Il importe, en outre, de bien définir les
œuvres pour lesquelles les forces catholiques se doivent dépenser avec toute
énergie et constance. Ces œuvres doivent être d'une importance si évidente,
répondre de telle sorte aux besoins de la société actuelle, s'adapter si bien
aux intérêts moraux et matériels, surtout ceux du peuple et des classes
déshéritées, que, tout en excitant la meilleure activité chez les promoteurs de
l'action catholique pour les résultats importants et certains qu'elles font
espérer d'elles-mêmes, elles soient aussi par tous facilement comprises et
volontiers accueillies.
Précisément parce que les graves problèmes
de la vie sociale d'aujourd'hui exigent une solution prompte et sûre, tout le
monde a le plus vif intérêt à savoir et connaître les divers modes sous
lesquels ces solutions se présentent en pratique. Les discussions dans un sens
ou dans l'autre se multiplient de plus en plus et se répandent facilement au
moyen de la presse. Il est donc souverainement nécessaire que l'action
catholique saisisse le moment opportun, marche en avant avec courage, propose
elle aussi sa solution et la fasse valoir par une propagande ferme, active,
intelligente, disciplinée, capable de s'opposer directement à la propagande
adverse.
La bonté et la justice des principes
chrétiens, la droite morale que professent les catholiques, leur entier
désintéressement pour ce qui leur est personnel, la franchise et la sincérité
avec laquelle ils recherchent uniquement le vrai, le solide, le suprême bien
d'autrui, enfin leur évidente aptitude à servir mieux encore que les autres les
vrais intérêts économiques du peuple, tout cela ne peut manquer de faire
impression sur l'esprit et le cœur de tous ceux qui les écoutent, d'en grossir
les rangs de manière à faire d'eux un corps solide et compact, capable de
résister vigoureusement au courant contraire et de tenir les adversaires en
respect.
Ce besoin suprême, Notre prédécesseur Léon
XIII, de sainte mémoire, le perçut pleinement en indiquant, surtout dans la
mémorable Encyclique Rerum Novarum et dans d'autres documents postérieurs,
l'objet autour duquel doit principalement se déployer l'action catholique, à
savoir la solution pratique de la question sociale selon les principes chrétiens.
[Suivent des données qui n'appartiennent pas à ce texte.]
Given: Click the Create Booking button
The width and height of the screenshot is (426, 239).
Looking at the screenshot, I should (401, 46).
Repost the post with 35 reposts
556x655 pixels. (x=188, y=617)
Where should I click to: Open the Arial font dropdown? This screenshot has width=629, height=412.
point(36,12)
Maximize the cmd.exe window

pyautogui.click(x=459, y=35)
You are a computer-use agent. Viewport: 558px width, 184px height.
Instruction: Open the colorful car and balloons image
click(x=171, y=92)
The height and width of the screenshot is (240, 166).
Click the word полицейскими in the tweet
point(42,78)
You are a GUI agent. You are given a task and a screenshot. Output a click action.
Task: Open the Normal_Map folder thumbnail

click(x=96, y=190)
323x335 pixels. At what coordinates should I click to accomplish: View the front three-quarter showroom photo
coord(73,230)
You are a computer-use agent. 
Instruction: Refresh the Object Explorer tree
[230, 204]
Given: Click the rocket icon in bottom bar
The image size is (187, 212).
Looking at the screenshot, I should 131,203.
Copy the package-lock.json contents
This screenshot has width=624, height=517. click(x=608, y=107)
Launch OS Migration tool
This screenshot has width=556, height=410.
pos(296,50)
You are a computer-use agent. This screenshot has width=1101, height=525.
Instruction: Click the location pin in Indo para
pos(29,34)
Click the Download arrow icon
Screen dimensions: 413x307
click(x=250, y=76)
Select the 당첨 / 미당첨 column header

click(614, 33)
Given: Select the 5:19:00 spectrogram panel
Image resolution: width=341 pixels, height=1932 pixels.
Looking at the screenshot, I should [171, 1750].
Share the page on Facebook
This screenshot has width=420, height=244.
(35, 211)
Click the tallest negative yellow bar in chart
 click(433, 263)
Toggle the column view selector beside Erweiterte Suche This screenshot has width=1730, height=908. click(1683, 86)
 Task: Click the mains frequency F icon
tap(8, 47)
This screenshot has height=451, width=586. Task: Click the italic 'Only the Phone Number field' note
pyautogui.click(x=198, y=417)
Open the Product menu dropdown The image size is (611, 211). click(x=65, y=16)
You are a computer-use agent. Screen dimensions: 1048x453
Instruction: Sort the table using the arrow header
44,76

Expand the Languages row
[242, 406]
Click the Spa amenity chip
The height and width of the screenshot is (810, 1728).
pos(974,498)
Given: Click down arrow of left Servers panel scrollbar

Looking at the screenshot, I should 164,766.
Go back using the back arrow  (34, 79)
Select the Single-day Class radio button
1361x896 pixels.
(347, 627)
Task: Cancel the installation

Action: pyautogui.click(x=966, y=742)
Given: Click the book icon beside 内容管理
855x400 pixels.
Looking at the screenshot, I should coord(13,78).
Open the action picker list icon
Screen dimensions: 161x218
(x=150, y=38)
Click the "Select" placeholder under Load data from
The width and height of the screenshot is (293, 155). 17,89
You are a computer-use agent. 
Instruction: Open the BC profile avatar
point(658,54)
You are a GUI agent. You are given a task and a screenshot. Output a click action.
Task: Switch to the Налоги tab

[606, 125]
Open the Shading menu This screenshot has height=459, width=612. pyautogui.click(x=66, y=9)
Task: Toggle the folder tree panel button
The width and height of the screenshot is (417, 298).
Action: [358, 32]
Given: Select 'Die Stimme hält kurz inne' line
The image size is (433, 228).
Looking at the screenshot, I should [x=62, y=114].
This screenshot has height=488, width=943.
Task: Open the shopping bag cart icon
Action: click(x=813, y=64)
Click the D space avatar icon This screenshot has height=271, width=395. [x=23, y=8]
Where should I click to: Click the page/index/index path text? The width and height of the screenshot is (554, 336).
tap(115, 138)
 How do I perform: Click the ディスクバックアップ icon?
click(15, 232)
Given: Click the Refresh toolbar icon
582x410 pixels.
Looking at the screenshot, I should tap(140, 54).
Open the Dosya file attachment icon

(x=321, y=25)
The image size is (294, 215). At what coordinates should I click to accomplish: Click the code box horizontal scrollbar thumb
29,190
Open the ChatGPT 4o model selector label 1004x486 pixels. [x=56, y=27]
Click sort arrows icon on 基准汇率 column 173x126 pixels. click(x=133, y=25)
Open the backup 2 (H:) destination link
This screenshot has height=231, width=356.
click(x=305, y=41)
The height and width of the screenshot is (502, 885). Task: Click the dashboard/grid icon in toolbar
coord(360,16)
Et Nous-même, suivant ces règles si sages, Nous avons, dans Notre Motu proprio
du 18 décembre 1903, donné à l'action populaire chrétienne, qui comprend en
elle tout le mouvement catholique social, une constitution fondamentale qui pût
être comme la règle pratique du travail commun et le lien de la concorde et de
la charité. Sur ce terrain donc, et dans ce but très saint et très nécessaire,
doivent avant tout se grouper et s'affermir les œuvres catholiques, variées et
multiples de forme, mais toutes également destinées à promouvoir efficacement
le même bien social.
Mais pour que cette action sociale se
maintienne et prospère avec la nécessaire cohésion des œuvres diverses qui la
composent, il importe par-dessus tout que les catholiques observent entre eux
une concorde exemplaire; et, par ailleurs, on ne l'obtiendra jamais s'il n'y a
en tous unité de vues. Sur une telle nécessité il ne peut y avoir aucune sorte
de doute, tant sont clairs et évidents les enseignements donnés par cette
Chaire apostolique, tant est vive la lumière qu'ont répandue, sur ce sujet, par
leurs écrits, les plus remarquables catholiques de tous les pays, tant est
louable l'exemple - plusieurs fois proposé par Nous-même - des catholiques
d'autres nations, qui, précisément par cette concorde et unité de vues, ont, en
peu de temps, obtenu des fruits féconds et très consolants !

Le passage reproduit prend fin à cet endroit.